Merton distinguishes between the following two types of change in stock prices.


Normal vibrations in price

Examples of which include imbalance between supply and demand etc. These changes are well suited to being modeled by geometric Brownian motion. The following article on simulating options prices may be useful to see a Python example and more details regarding this type of process. The integral below is for simulating geometric Brownian motion paths. 


\(ln(S_{T}) = ln(S) + \displaystyle \int_{0}^t(r - \frac{\sigma^2}{2})dt + \displaystyle \int_{0}^t \sigma dW(t) \)


The image below shows a single random path of a stock that follows the process above. 


single path of geometric brownian motion simulation



Abnormal vibrations in price

These are the changes that Merton describes as discontinuous.
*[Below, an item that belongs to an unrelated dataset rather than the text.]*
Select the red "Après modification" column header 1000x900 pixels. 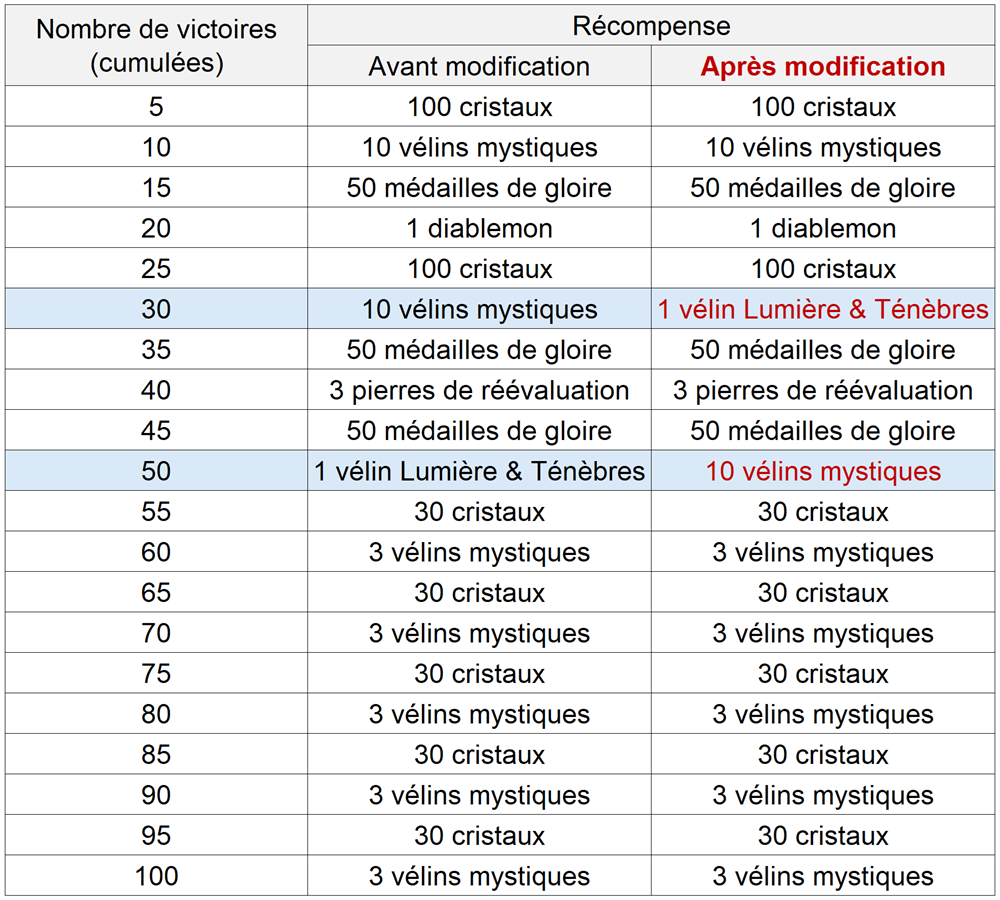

These are changes that would be effectively impossible when using geometric Brownian motions paths as shown below. But of course such large changes do occur in the market, not too infrequently. Examples of these discontinuities could be natural disasters, corporate scandals, earnings season or mergers & acquisitions etc. Notice that there is just one term added to the SDE below, adding an extra source of randomness to account for the aforementioned discontinuities. 


\(ln(S_{T}) = ln(S) + \displaystyle \int_{0}^t(r - \frac{\sigma^2}{2})dt + \displaystyle \int_{0}^t \sigma dW(t) + \displaystyle \sum_{j=1}^{N_t} (Q_j-1)\)


Where \(N(t)\) is a Poison Process with probability of \(k\)   jumps occurring over the life of the option equal to \(\mathbb{P}(N(t) =k) = \frac{(\lambda t)^k e^{-\lambda t}}{k!}\)and  \(Q_j\) is a log-normally distributed random variable. 


Below is an example of a jump diffusion path, clearly the long vertical line at approximately step 9000 is the discontinuous behavior we have discussed. 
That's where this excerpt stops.